Sancılarımız farklılaşmasa da tepkilerimiz değişiyormuş onu öğrendim. Eskiden çığlıklar atmak istediğimiz, feryat figan bağırmak istediğimiz dertlerimiz şimdi sessizlikle karşıladığımız dertler olarak bir kenarda kalıyorlar. Eskiden uğruna dünyaları yıktığımız, destanlar yazdığımız dertlerimiz ölümle tanışana kadar bize yükmüş onu anlıyoruz büyüdükçe. Büyüdük ve kirlendi dünya geyiğinden farklı olarak büyüdük ve sustuk daha doğru olmaz mı? Sustukça mı büyüyoruz?
Zaman geçtikçe anlıyorum ki asla anlayamayacak insanlara konuşmamızın bir anlamı yokmuş. Bir söz var, anlayacak insan tek bir kelimeden de anlar diye hep aklıma bu geliyor. Ne zaman birine sayfalarca yazmak istesem bu sözü hatırlayıp susuyorum sonra.
Bu aralar aklımda yeni bir heyecanım, yeni bir mutluluğum var. aşkla beklediğim bir geri dönüşün hayalindeyim. nefret ederek ayrıldığım sokaklarından geçmeye korktuğum şehrimin dönüşüne heyecanlanıyorum. İnsan delicesine kaçtığı bir şehre aşkla kavuşmak için çırpınır mı böyle...

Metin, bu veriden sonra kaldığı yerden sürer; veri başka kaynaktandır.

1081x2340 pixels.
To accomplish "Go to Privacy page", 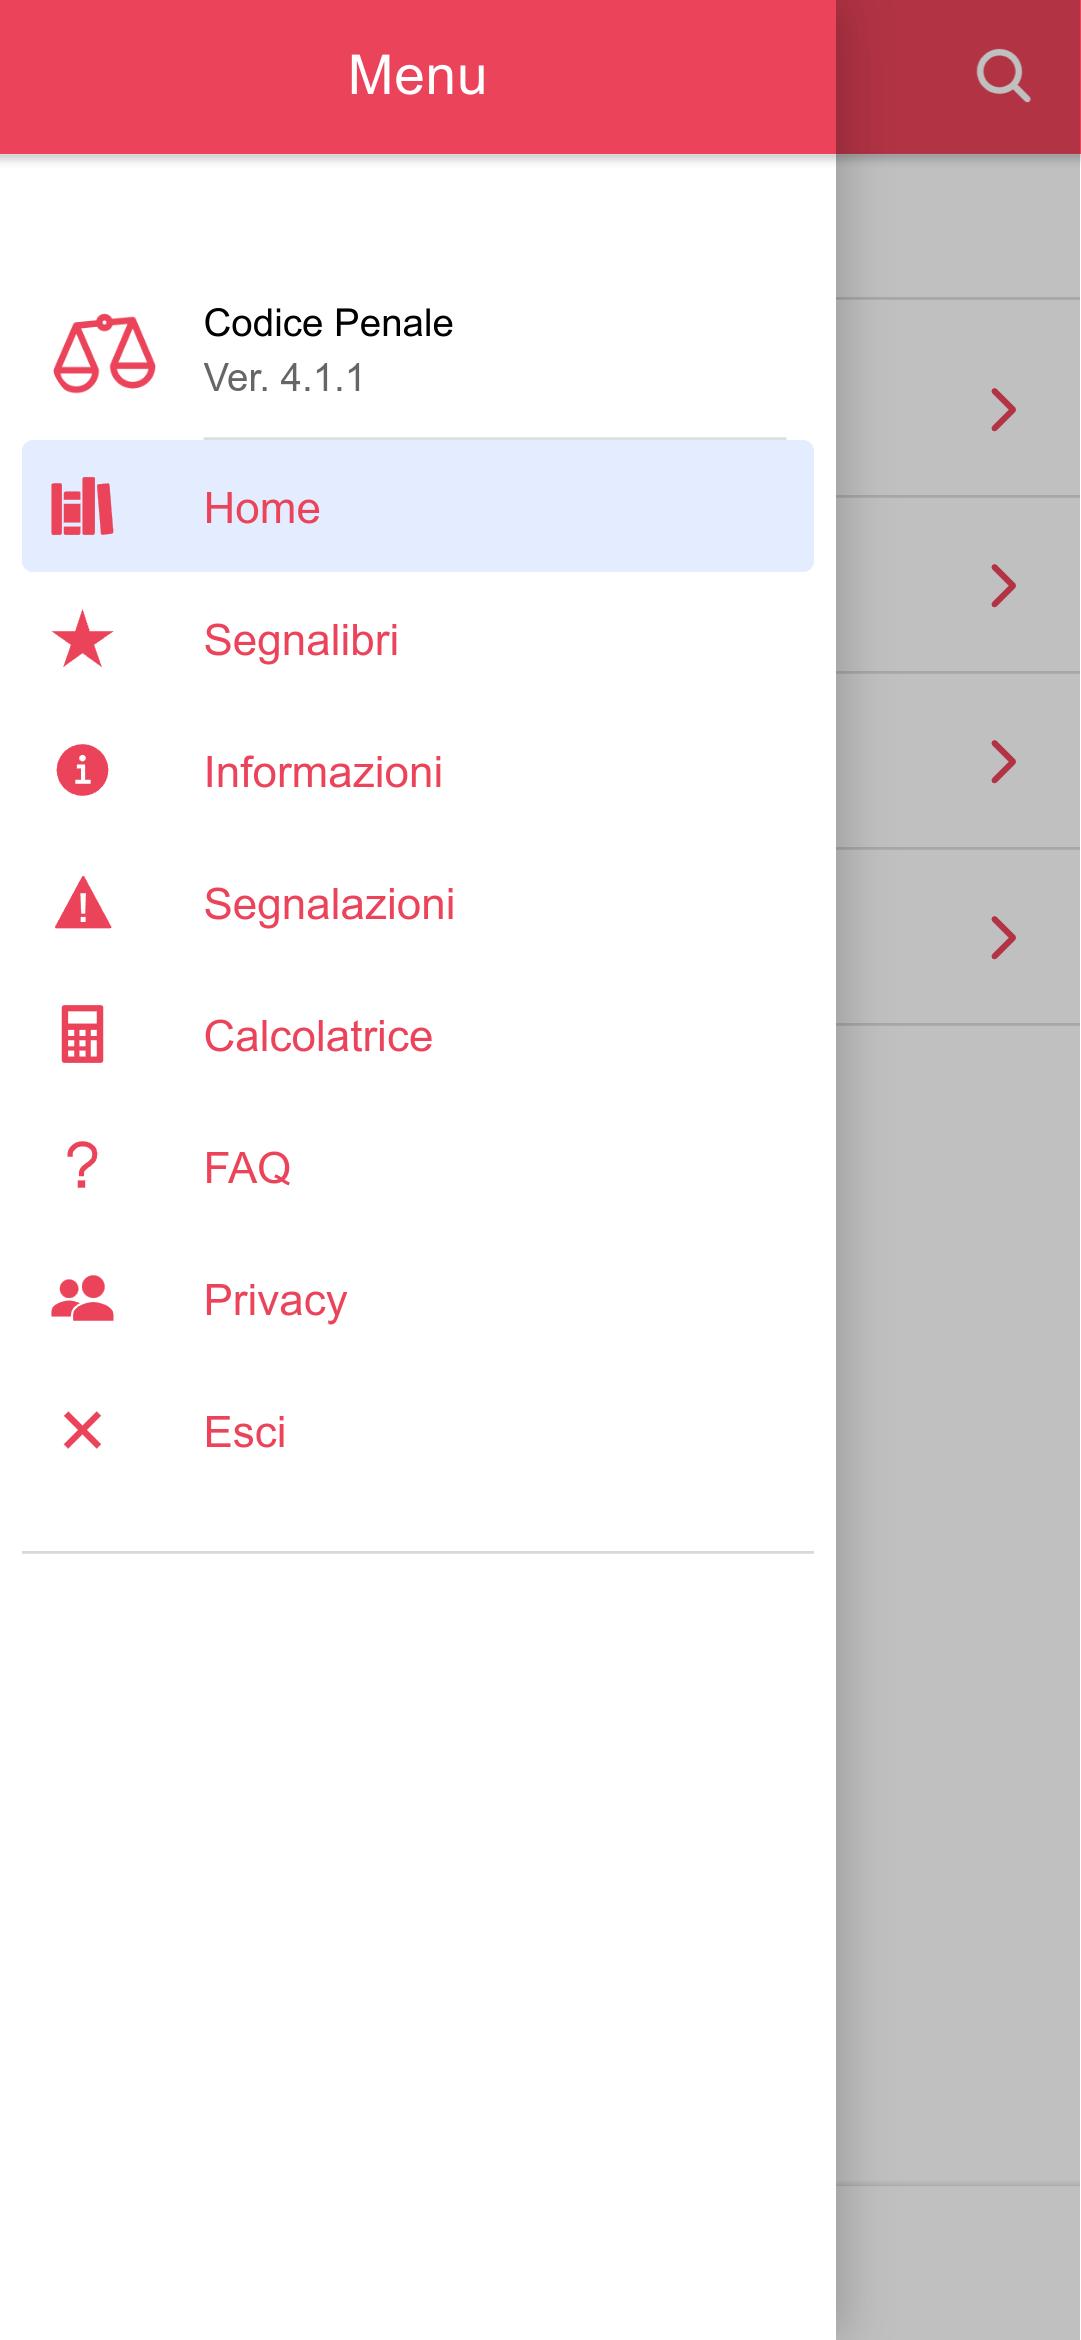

Sevecek birilerini bulamadığımda şehirlere mi sığınıyorum yoksa.. Bazen korkuyorum yalnızlığımdan bazen mutlu oluyorum sessizliğimden. Diyorum ki yalnızlık süper. yıkılmazsın işte. Bir dış kuvvet olmadan aşınmaz kalbin, ruhun diyorum sonra an geliyor üşüyorum. Ufak buhranımsı haller bunlar. Ani olarak bir kendimi sarstım mı toparlanıyorum ama. Neşeli olmak gerek hayatta. Kaç kere dünyaya geleceğiz ki değil mi?